(Bloomberg) -- A Southern African Development Community technical team will assess the threat that Islamist militants pose to Mozambique to determine how to respond to the insurgency, the nation’s foreign minister said.

The bloc agreed to deploy the team after regional leaders met April 8 to discuss the escalating violence in the northeast of the country. Zimbabwean President Emmerson Mnangagwa said the meeting also agreed to revive a so-called SADC brigade to intervene in the conflict.

Foreign Minister Veronica Macamo didn’t directly answer a question on whether Mozambique had agreed that SADC forces will help the government fight the Islamic State-linked insurgency, only highlighting that the technical team would make a determination on what’s needed. Under SADC rules, a member state must make an official request for the group to deploy the brigade.

SADC leaders are scheduled to meet again on April 29 to discuss the issue.
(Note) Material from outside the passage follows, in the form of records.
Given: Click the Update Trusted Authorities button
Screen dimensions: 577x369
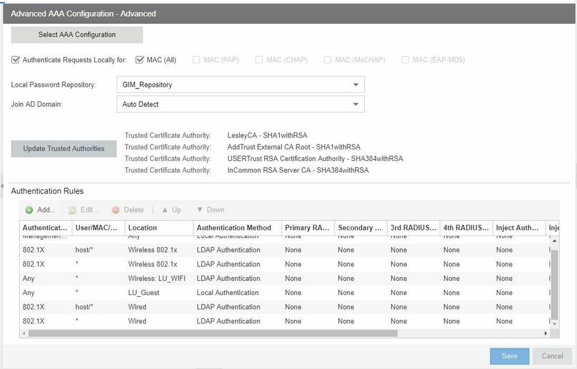Looking at the screenshot, I should click(64, 148).
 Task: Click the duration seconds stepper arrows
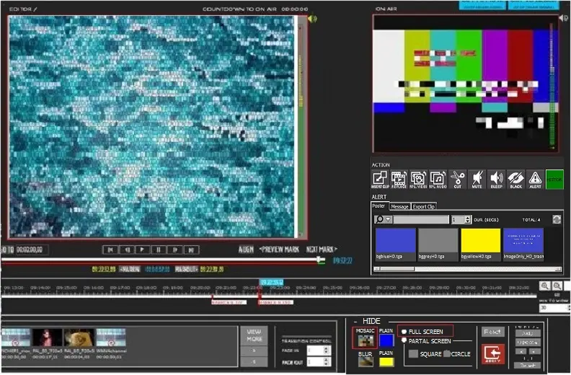click(x=467, y=219)
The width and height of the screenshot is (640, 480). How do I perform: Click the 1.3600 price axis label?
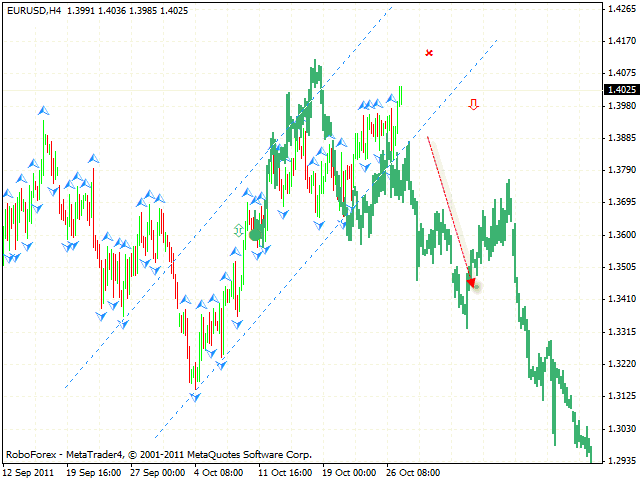click(619, 235)
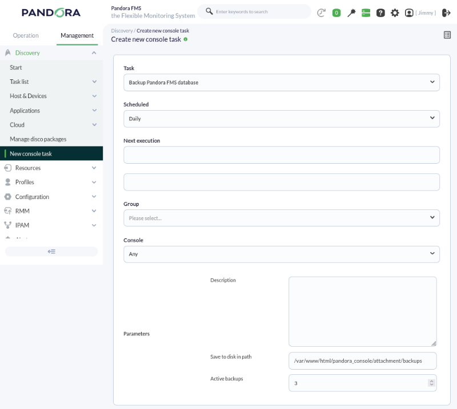
Task: Open the help question mark icon
Action: [x=380, y=13]
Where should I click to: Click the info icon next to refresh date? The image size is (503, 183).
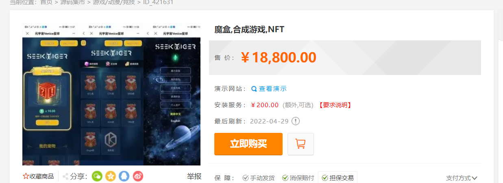[x=296, y=121]
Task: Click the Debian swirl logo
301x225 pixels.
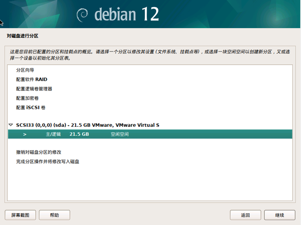Action: coord(83,14)
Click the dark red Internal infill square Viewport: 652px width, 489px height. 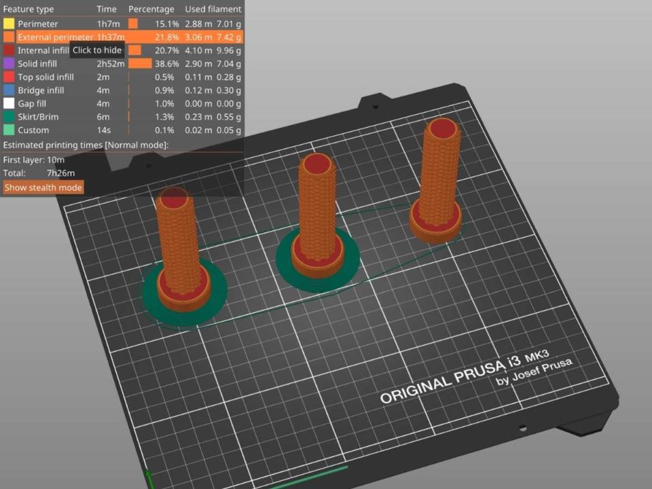7,50
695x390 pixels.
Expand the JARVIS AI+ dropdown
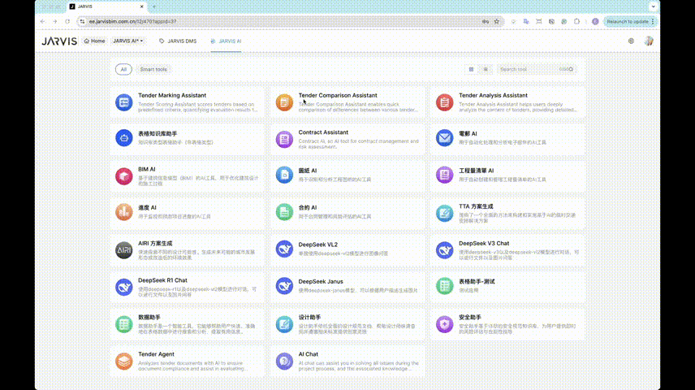[129, 41]
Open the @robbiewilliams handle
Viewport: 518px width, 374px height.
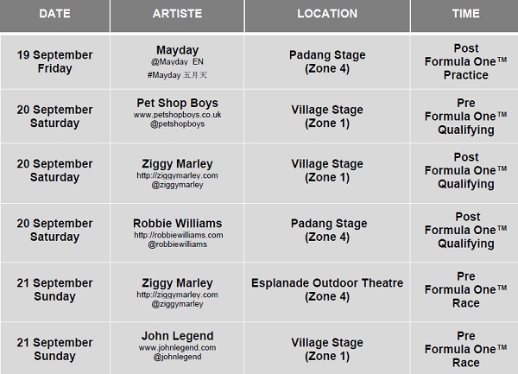tap(178, 245)
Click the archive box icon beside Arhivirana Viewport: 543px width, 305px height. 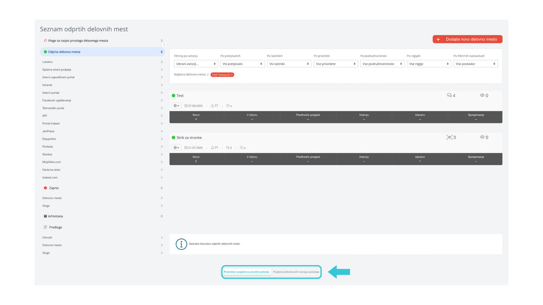click(45, 216)
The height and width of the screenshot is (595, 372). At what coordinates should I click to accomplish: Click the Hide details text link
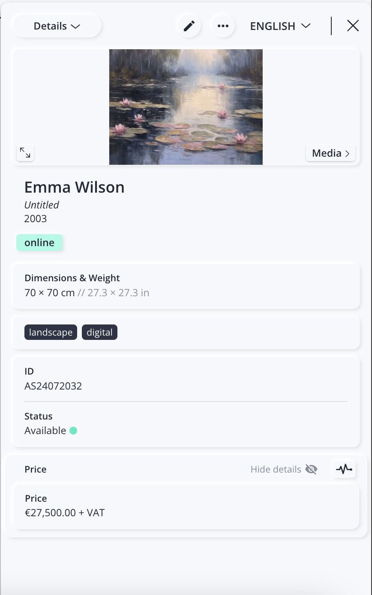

The organization has already held a series of meetings on the conflict and is yet to announce any definitive response other than condemning the violence and expressing solidarity to those it impacts.

The latest attack on the town of Palma, located near a $20 billion natural gas export project, marked a significant escalation in the conflict that the government has failed to contain since it started in October 2017. Mozambique’s government has so far resisted outside military intervention in the northern Cabo Delgado province, other than training programs it agreed to this year with the U.S. and Portugal.

In a speech before the SADC meeting last week, President Filipe Nyusi said he’d already made it clear to other countries what Mozambique needs from them to combat terrorism.

“Those who arrive from outside will not come to replace us, they will come to support us,” he said. “It is not about empty pride. It is about a sense of sovereignty.”

(Updates with comment from Mozambican president in final two paragraphs)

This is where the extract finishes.